THE CHANCELLOR MANUSCRIPT (1977) – With the latest revelations about blatant abuses by the FBI and other politicized agencies here’s Robert Ludlum’s novel about the dangers of such abuses BOTH the left and the right. There are Deep State operatives and an ugly “we know best” mentality like in today’s headlines. (Think of fascist garbage like the CIA’s John Brennan.)
TIME PERIOD: From shortly before J Edgar Hoover’s death in 1972 up to early 1973. The novel’s “what if” premise depicts the 77 year old FBI Director’s death as a planned assassination to prevent the Nixon White House from getting ahold of Hoover’s legendary files. (That’s NOT a spoiler – all that is made clear in the novel’s opening pages.)
Those files contain so much “raw meat” on powerful U.S. figures that we readers are told that whoever takes hold of said files will be able to rule the U.S. from behind the scenes by blackmailing the rich and the powerful.
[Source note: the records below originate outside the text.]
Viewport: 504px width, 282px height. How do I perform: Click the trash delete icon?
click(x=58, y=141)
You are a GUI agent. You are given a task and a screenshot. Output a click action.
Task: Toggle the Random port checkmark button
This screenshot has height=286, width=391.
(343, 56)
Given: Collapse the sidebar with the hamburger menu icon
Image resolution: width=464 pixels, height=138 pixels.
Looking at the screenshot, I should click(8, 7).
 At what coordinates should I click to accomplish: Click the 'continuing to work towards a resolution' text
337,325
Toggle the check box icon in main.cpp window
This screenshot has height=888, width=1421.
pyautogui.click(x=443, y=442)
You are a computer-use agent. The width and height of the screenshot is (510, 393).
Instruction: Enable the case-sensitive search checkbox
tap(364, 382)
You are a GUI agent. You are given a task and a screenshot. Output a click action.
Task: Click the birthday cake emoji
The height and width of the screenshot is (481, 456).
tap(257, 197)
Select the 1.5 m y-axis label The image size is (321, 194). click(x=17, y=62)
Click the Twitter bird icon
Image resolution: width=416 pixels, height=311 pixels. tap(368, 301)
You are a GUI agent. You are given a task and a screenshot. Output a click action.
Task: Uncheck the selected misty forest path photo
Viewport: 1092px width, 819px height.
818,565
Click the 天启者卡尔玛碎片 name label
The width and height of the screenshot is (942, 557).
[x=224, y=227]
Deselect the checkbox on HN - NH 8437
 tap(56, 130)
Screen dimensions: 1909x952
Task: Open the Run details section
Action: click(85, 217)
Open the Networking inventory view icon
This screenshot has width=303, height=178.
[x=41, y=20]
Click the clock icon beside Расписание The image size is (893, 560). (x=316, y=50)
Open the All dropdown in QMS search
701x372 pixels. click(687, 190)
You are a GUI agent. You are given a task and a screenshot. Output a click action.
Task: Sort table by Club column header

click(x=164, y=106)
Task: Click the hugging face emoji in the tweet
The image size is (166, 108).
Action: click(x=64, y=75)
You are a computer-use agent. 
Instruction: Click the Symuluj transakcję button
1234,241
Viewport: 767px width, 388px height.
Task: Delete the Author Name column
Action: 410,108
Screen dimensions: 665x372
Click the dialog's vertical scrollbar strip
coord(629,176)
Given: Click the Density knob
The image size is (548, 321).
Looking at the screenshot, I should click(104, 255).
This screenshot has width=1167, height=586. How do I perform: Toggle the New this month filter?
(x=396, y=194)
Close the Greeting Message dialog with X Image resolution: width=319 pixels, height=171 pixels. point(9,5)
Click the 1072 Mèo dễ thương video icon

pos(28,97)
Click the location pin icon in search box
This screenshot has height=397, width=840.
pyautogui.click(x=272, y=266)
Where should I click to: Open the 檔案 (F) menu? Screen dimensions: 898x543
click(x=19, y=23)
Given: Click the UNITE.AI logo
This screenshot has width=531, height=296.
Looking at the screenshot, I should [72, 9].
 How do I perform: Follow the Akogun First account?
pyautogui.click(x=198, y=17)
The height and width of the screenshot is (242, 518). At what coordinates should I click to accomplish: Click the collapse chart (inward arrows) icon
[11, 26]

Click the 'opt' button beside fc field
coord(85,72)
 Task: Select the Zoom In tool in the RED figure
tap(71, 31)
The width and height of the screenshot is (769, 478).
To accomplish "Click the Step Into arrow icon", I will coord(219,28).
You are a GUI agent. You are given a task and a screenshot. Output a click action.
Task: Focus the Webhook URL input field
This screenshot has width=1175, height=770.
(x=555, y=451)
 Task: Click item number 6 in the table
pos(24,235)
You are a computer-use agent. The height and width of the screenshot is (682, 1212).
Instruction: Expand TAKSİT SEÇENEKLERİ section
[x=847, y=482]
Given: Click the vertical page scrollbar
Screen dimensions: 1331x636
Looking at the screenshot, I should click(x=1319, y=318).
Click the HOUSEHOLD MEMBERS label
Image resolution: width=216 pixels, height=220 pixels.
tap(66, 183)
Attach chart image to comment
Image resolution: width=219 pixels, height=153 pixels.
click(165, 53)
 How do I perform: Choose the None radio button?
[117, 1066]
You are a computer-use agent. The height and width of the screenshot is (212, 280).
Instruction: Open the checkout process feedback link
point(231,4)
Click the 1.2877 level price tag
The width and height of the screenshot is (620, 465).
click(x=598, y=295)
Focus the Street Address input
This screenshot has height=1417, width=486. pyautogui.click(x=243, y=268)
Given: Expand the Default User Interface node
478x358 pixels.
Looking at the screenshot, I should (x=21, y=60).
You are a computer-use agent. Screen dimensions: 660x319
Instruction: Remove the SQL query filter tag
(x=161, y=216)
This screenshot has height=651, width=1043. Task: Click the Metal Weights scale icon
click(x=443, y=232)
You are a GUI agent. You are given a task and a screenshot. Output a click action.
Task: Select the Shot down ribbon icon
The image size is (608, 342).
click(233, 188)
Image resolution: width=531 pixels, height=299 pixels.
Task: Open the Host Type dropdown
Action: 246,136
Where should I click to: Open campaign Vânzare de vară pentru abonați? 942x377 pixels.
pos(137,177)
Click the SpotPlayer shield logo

The novel’s naïvete shows in that premise. I despise Hoover but I’ve always considered his abuses to be the EPITOME of the behavior of “the intelligence community” (LMAO), not an aberration from it. The accumulation of private information about people carries with it the implicit intent to USE that information against them. Of course, these days Zuckerberg and his fellow Corporate Fascists cheerfully help “the intelligence community” (LMFAO) spy on all of us.
At any rate this is an escapist novel so the tale gets told in a simplistic “good guys vs bad guys” way, despite Ludlum’s attempts at a more nuanced approach.
HERO: Peter Chancellor, an up and coming novelist who is part muckraker and part conspiracy hound. His successful espionage novels have not only made him rich but have caused minor public uproars over the kind of governmental abuses we take for granted these days but which were considered shocking in this novel’s time period.
Chancellor’s notoriety also means he gets a lot of conspiracy kooks feeding him “tips” about supposedly real intrigues of varying degrees of believability. Hey, there was no Internet yet, so what do you expect?
Peter’s high public profile attracts a mysterious man who tries to convince him the recently deceased FBI Director J Edgar Hoover did not die of natural causes but was instead assassinated. Chancellor doesn’t believe it but considers the idea the perfect springboard for his next novel.
Before long Peter’s background research makes him a target of so many threats and acts of violence that he wonders if the notion of Hoover being assassinated is as far-fetched as he at first thought.
VILLAINS: Typical of Ludlum’s later novels there are multiple groups of antagonists. The main villains remain a mystery until the end of the story so I won’t spoil the identity of the people who really are behind the successful theft of Hoover’s files.
Instead, I’ll deal with the secondary but more active villains: a group of high-level conspirators who go by the code name …
INVER BRASS – Though they fancy themselves a benevolent group, they’ve become more like oligarchs, begging the question: how are they any better than Hoover himself? This group seems roughly based on the high-placed members of President Franklin Roosevelt’s unofficial “Kitchen Cabinet for Intelligence Affairs” (aka The Room).
All presidents have had such unofficial advisors who operate out of the spotlight and out of the headlines but Inver Brass and some of its members are modeled very specifically on known FDR associates who belonged to The Room. As you would expect, that makes them VERY old by the time the events in The Chancellor Manuscript take place.